Simple, healthy Chipotle Chicken Salad recipe

This isn't my chicken salad. I should have cooked some in preparation for this post, but I didn't think that far ahead. Next time...

Chicken salad gets a bad rap as a fatty, mayo-based mess. But with one simple substitution it is actually a quick-to-make staple in a healthy diet. And the magic ingredient is: Greek yogurt.


  • 1 pound boneless, skinless chicken breast, cooked (season lightly and bake for 30-35 min. at 350)
  • 1/4 cup Greek yogurt
  • 1 bunch green onions, diced
  • 1 canned chipotle pepper in Adobo sauce, chopped
  • salt and pepper to taste

Shred the cooled chicken with two forks or simply dice it up.
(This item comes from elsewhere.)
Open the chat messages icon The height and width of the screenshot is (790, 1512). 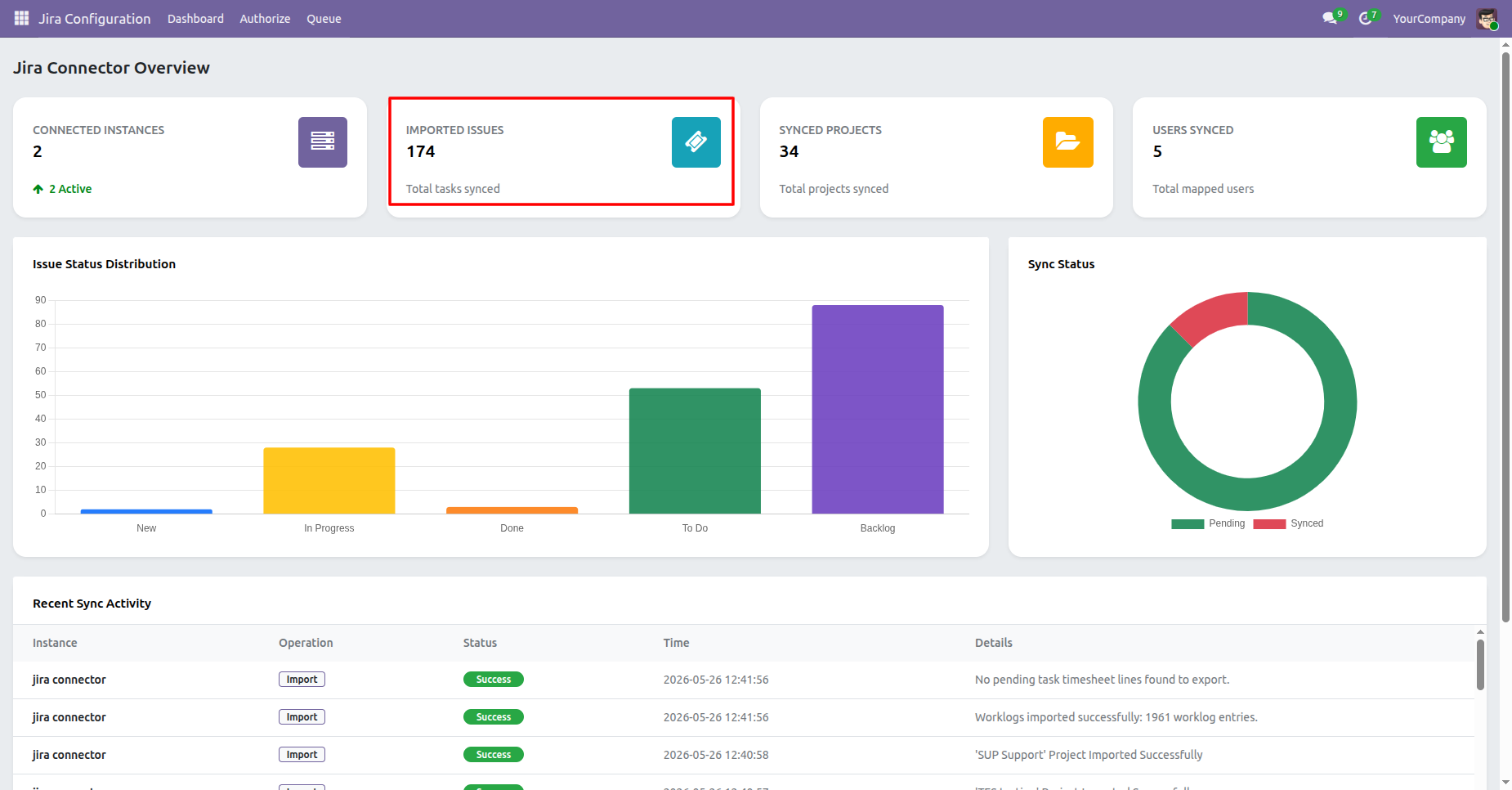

Throw all ingredients in a bowl and mix with a fork until chicken breaks down to texture you prefer. I like mine pretty smooshed up, but other people like it chunky. It’s your meal, so you decide! You might also want to start with a half of a chipotle pepper, depending on how spicy you like your food. And if you like your chicken salad a little wetter, by all means, add more yogurt.
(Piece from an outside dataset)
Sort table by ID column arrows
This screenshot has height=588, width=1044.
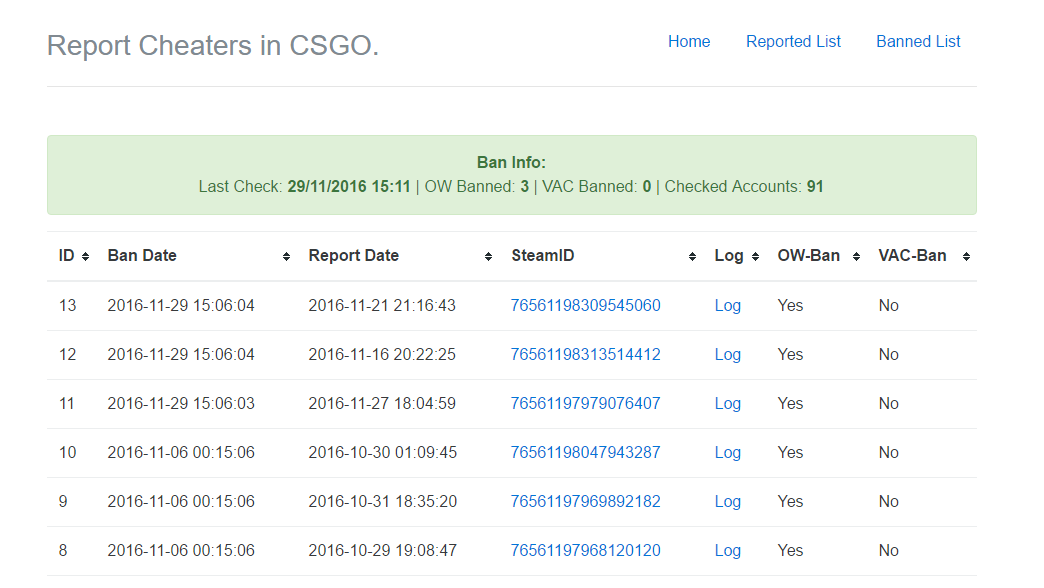pos(86,257)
Nutrition (based on two, 1 cup servings)
243 calories
2 g fat
3.5g carbs
46 g protein

This chicken salad is delicious on top of a big green salad topped with salsa,  spread on crusty whole wheat bread with Provolone cheese melted on top, or rolled up in a nice whole wheat tortilla . It’s also impressive served stuffed inside of tomatoes.

The best part – it’s packed with protein and not much else, so you can eat a hearty serving, paired with whatever veggies you chose and feel good about it.

Chipotle tip: Put a whole can in a blender or Cuisinart and blend it all up at once. Store in a yogurt container and it’ll it keep in your fridge for a while.